VINCENTIAN ONE – an APAzine from A.Vincent Clarke, 16 Wendover Way, Welling, Kent, DA16 2BN, for the Jan. '95 mailing.


Don't know about you, but this Xmas has left me feeling completely disorientated. Of course, this has been my natural state for some time, but the condition's squared at the end of '94. Day after day with screwed-up Post, shopping, rubbish collection, all the little signposts which keep someone without employment in touch with normal life. Even the season is showing signs of delirium. The front-garden grass is still growing, and next-door there's still roses on the bushes which have been blossoming since last June. Sparrows have been hopping about with little bubbles containing question marks hovering over their heads.

Weirdness has hovered over everything. Did you see that BBC2 'Weird Night' programme (or whatever they called it)? Amongst other items, they made a good job of illustrating extracts from the FORTEAN TIMES, a sort of compendium of reported fantasy, which resonated in the consciousness of this old-time fan. In its early days, Eric Frank Russell used to be the British representative of the Fortean Society, industriously digging out strange reports from the Press. Of course, you didn't have to believe a word of it but...... and there followed some titbit such as a story about a dog which said "Hello" and vanished in a whiff of yellow vapour. I was a member for a short time, but when their area of doubt (DOUBT was the name of the house magazine in its early days) encompassed and queried the efficacy of vaccination, I felt that I had better things to do with my time and subscription money. In those days I was a poor but real active faan.

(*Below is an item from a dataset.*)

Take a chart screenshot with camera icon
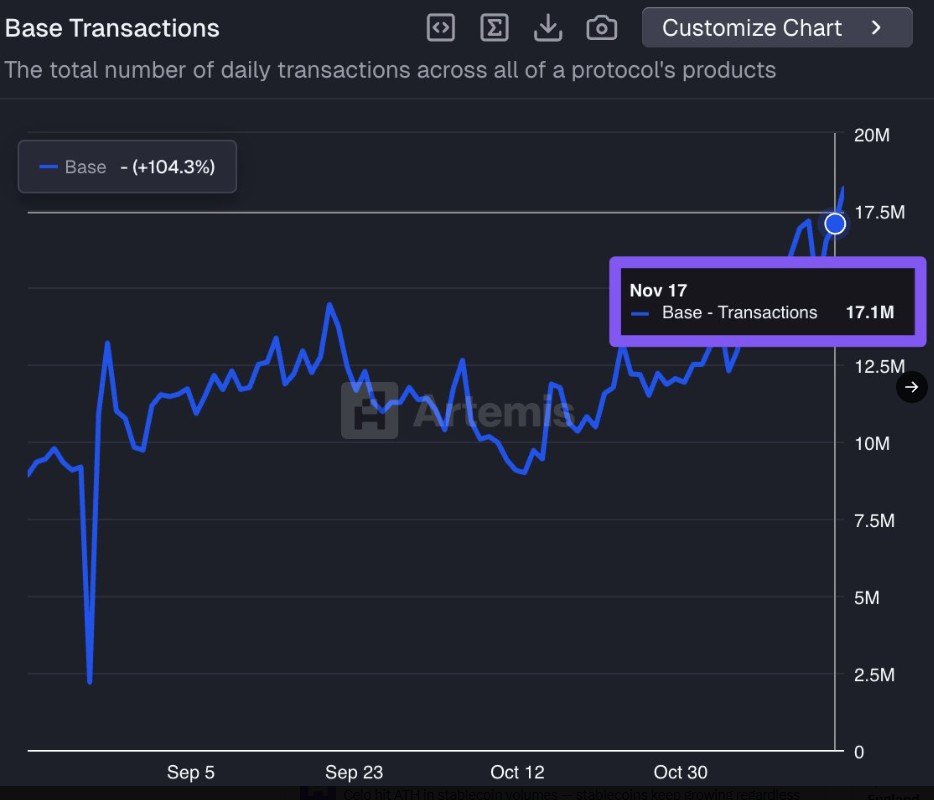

But, in this BBC2 programme, there was to me one especially interesting item. Some bookseller, I think from Hay on Wye, told a story about meeting a woman customer who was enthusing about an out-of-the-way book which she remembered as being a special favourite from her childhood. She had now found a copy on his shelves after 'X' number of years. Delighted, she opened it – and found that it was the very same copy which had given her such pleasure so many years previously. I think he said her signature was on the fly-leaf.

Delicious coincidence, huh? Made you feel warm and slightly wondering inside, that Fate should have twisted itself into such a benevolent shape.

Except – I have a book called While Rome Burns by Alexander Woollcott, first published in 1934. It's a series of polished articles, mostly I think from The New Yorker, in the days of Dorothy Parker and Robert Benchley. One short article tells of a lady named Anne Parrish, the American author of two or three books I've never heard of. She was rooting through bookstalls in Paris, a typical tourist with her husband, who from a distance saw her pick a book, pay for it and come back to him. She was delighted to have found a title which she remembered from her nursery days. She opened it – and on the fly-leaf was her own childish signature.

And now young Connor has started an APA, with as few rules as he can manage. I suppose that he's relying on popular feeling to keep us in some sort of order. Weird. But I wish him – and you – the best of luck. Bigger and better efforts to follow when I get 1995 sorted out and in proper perspective.